■ **Task statement**:
Print every line below. Match each one exactly.

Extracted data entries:
- - - - -

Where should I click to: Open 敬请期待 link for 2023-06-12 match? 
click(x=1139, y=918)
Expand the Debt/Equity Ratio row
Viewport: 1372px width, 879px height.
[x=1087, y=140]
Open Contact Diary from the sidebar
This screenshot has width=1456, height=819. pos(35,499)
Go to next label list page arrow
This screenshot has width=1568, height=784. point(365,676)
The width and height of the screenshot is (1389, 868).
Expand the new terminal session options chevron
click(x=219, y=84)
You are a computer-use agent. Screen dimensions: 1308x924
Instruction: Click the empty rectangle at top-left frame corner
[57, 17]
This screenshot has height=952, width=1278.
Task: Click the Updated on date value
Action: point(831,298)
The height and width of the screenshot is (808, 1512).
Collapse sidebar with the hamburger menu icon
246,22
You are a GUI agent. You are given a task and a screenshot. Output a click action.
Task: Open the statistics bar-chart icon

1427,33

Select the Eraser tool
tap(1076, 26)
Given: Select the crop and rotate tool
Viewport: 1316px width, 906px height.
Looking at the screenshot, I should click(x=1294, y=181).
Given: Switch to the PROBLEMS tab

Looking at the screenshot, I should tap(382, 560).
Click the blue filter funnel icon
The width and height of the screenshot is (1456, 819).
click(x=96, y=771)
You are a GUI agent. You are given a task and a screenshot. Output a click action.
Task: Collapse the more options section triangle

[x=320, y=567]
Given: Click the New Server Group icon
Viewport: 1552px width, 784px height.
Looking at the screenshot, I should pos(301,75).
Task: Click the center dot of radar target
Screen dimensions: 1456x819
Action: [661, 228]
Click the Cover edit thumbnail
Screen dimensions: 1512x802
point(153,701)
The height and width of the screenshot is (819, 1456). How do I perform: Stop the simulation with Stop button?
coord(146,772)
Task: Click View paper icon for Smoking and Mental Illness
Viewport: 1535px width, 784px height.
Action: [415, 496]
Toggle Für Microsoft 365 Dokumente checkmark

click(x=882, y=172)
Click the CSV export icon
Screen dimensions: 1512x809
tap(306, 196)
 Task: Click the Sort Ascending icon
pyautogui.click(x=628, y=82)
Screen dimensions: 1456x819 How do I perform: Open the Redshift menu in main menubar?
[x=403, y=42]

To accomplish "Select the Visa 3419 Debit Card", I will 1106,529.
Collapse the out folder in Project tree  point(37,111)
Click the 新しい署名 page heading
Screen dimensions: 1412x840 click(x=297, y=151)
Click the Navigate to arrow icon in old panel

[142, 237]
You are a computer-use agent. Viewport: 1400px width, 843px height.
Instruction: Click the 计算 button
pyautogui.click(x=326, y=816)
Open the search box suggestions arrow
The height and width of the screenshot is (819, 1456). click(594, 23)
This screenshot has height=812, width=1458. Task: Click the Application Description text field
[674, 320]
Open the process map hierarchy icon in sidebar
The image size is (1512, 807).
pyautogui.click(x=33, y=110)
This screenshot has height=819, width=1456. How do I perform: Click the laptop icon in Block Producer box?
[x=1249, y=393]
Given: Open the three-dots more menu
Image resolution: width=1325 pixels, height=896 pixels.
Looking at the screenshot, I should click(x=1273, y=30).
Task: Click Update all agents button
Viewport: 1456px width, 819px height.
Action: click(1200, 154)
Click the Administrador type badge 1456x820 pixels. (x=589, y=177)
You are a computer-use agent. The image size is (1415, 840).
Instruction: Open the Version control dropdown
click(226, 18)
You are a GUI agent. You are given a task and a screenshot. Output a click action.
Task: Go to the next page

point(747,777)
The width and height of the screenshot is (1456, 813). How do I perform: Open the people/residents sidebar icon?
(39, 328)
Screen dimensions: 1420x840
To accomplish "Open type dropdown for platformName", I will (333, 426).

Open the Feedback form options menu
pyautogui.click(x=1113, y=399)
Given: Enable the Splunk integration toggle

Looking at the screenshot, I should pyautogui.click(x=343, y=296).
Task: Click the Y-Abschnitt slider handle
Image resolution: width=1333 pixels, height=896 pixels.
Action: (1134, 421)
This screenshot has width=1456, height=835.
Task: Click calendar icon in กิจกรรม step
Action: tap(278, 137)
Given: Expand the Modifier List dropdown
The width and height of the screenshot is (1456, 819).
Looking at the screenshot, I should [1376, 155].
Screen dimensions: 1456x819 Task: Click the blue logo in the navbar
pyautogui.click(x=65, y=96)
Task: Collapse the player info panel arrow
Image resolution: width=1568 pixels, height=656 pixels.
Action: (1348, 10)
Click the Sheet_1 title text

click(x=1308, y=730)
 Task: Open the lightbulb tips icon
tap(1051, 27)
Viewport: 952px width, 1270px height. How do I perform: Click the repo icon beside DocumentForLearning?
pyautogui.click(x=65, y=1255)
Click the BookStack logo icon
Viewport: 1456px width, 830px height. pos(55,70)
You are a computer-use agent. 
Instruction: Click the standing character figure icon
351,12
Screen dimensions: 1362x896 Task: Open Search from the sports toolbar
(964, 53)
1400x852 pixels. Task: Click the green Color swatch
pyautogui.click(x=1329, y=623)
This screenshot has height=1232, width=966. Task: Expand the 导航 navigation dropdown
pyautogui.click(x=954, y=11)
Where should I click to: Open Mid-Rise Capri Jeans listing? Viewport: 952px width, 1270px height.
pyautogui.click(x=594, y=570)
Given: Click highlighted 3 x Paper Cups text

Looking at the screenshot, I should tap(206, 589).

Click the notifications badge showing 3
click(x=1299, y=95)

- - - - -

■ **Result**:
Where should I click to: Open 敬请期待 link for 2023-06-12 match? 
click(x=1139, y=918)
Expand the Debt/Equity Ratio row
Viewport: 1372px width, 879px height.
[x=1087, y=140]
Open Contact Diary from the sidebar
This screenshot has width=1456, height=819. pos(35,499)
Go to next label list page arrow
This screenshot has width=1568, height=784. point(365,676)
The width and height of the screenshot is (1389, 868).
Expand the new terminal session options chevron
click(x=219, y=84)
You are a computer-use agent. Screen dimensions: 1308x924
Instruction: Click the empty rectangle at top-left frame corner
[57, 17]
This screenshot has height=952, width=1278.
Task: Click the Updated on date value
Action: point(831,298)
The height and width of the screenshot is (808, 1512).
Collapse sidebar with the hamburger menu icon
246,22
You are a GUI agent. You are given a task and a screenshot. Output a click action.
Task: Open the statistics bar-chart icon

1427,33

Select the Eraser tool
tap(1076, 26)
Given: Select the crop and rotate tool
Viewport: 1316px width, 906px height.
Looking at the screenshot, I should click(x=1294, y=181).
Given: Switch to the PROBLEMS tab

Looking at the screenshot, I should tap(382, 560).
Click the blue filter funnel icon
The width and height of the screenshot is (1456, 819).
click(x=96, y=771)
You are a GUI agent. You are given a task and a screenshot. Output a click action.
Task: Collapse the more options section triangle

[x=320, y=567]
Given: Click the New Server Group icon
Viewport: 1552px width, 784px height.
Looking at the screenshot, I should pos(301,75).
Task: Click the center dot of radar target
Screen dimensions: 1456x819
Action: [661, 228]
Click the Cover edit thumbnail
Screen dimensions: 1512x802
point(153,701)
The height and width of the screenshot is (819, 1456). How do I perform: Stop the simulation with Stop button?
coord(146,772)
Task: Click View paper icon for Smoking and Mental Illness
Viewport: 1535px width, 784px height.
Action: [415, 496]
Toggle Für Microsoft 365 Dokumente checkmark

click(x=882, y=172)
Click the CSV export icon
Screen dimensions: 1512x809
tap(306, 196)
 Task: Click the Sort Ascending icon
pyautogui.click(x=628, y=82)
Screen dimensions: 1456x819 How do I perform: Open the Redshift menu in main menubar?
[x=403, y=42]

To accomplish "Select the Visa 3419 Debit Card", I will 1106,529.
Collapse the out folder in Project tree  point(37,111)
Click the 新しい署名 page heading
Screen dimensions: 1412x840 click(x=297, y=151)
Click the Navigate to arrow icon in old panel

[142, 237]
You are a computer-use agent. Viewport: 1400px width, 843px height.
Instruction: Click the 计算 button
pyautogui.click(x=326, y=816)
Open the search box suggestions arrow
The height and width of the screenshot is (819, 1456). click(594, 23)
This screenshot has height=812, width=1458. Task: Click the Application Description text field
[674, 320]
Open the process map hierarchy icon in sidebar
The image size is (1512, 807).
pyautogui.click(x=33, y=110)
This screenshot has height=819, width=1456. How do I perform: Click the laptop icon in Block Producer box?
[x=1249, y=393]
Given: Open the three-dots more menu
Image resolution: width=1325 pixels, height=896 pixels.
Looking at the screenshot, I should click(x=1273, y=30).
Task: Click Update all agents button
Viewport: 1456px width, 819px height.
Action: click(1200, 154)
Click the Administrador type badge 1456x820 pixels. (x=589, y=177)
You are a computer-use agent. The image size is (1415, 840).
Instruction: Open the Version control dropdown
click(226, 18)
You are a GUI agent. You are given a task and a screenshot. Output a click action.
Task: Go to the next page

point(747,777)
The width and height of the screenshot is (1456, 813). How do I perform: Open the people/residents sidebar icon?
(39, 328)
Screen dimensions: 1420x840
To accomplish "Open type dropdown for platformName", I will (333, 426).

Open the Feedback form options menu
pyautogui.click(x=1113, y=399)
Given: Enable the Splunk integration toggle

Looking at the screenshot, I should pyautogui.click(x=343, y=296).
Task: Click the Y-Abschnitt slider handle
Image resolution: width=1333 pixels, height=896 pixels.
Action: (1134, 421)
This screenshot has width=1456, height=835.
Task: Click calendar icon in กิจกรรม step
Action: tap(278, 137)
Given: Expand the Modifier List dropdown
The width and height of the screenshot is (1456, 819).
Looking at the screenshot, I should [1376, 155].
Screen dimensions: 1456x819 Task: Click the blue logo in the navbar
pyautogui.click(x=65, y=96)
Task: Collapse the player info panel arrow
Image resolution: width=1568 pixels, height=656 pixels.
Action: (1348, 10)
Click the Sheet_1 title text

click(x=1308, y=730)
 Task: Open the lightbulb tips icon
tap(1051, 27)
Viewport: 952px width, 1270px height. How do I perform: Click the repo icon beside DocumentForLearning?
pyautogui.click(x=65, y=1255)
Click the BookStack logo icon
Viewport: 1456px width, 830px height. pos(55,70)
You are a computer-use agent. 
Instruction: Click the standing character figure icon
351,12
Screen dimensions: 1362x896 Task: Open Search from the sports toolbar
(964, 53)
1400x852 pixels. Task: Click the green Color swatch
pyautogui.click(x=1329, y=623)
This screenshot has height=1232, width=966. Task: Expand the 导航 navigation dropdown
pyautogui.click(x=954, y=11)
Where should I click to: Open Mid-Rise Capri Jeans listing? Viewport: 952px width, 1270px height.
pyautogui.click(x=594, y=570)
Given: Click highlighted 3 x Paper Cups text

Looking at the screenshot, I should tap(206, 589).

Click the notifications badge showing 3
click(x=1299, y=95)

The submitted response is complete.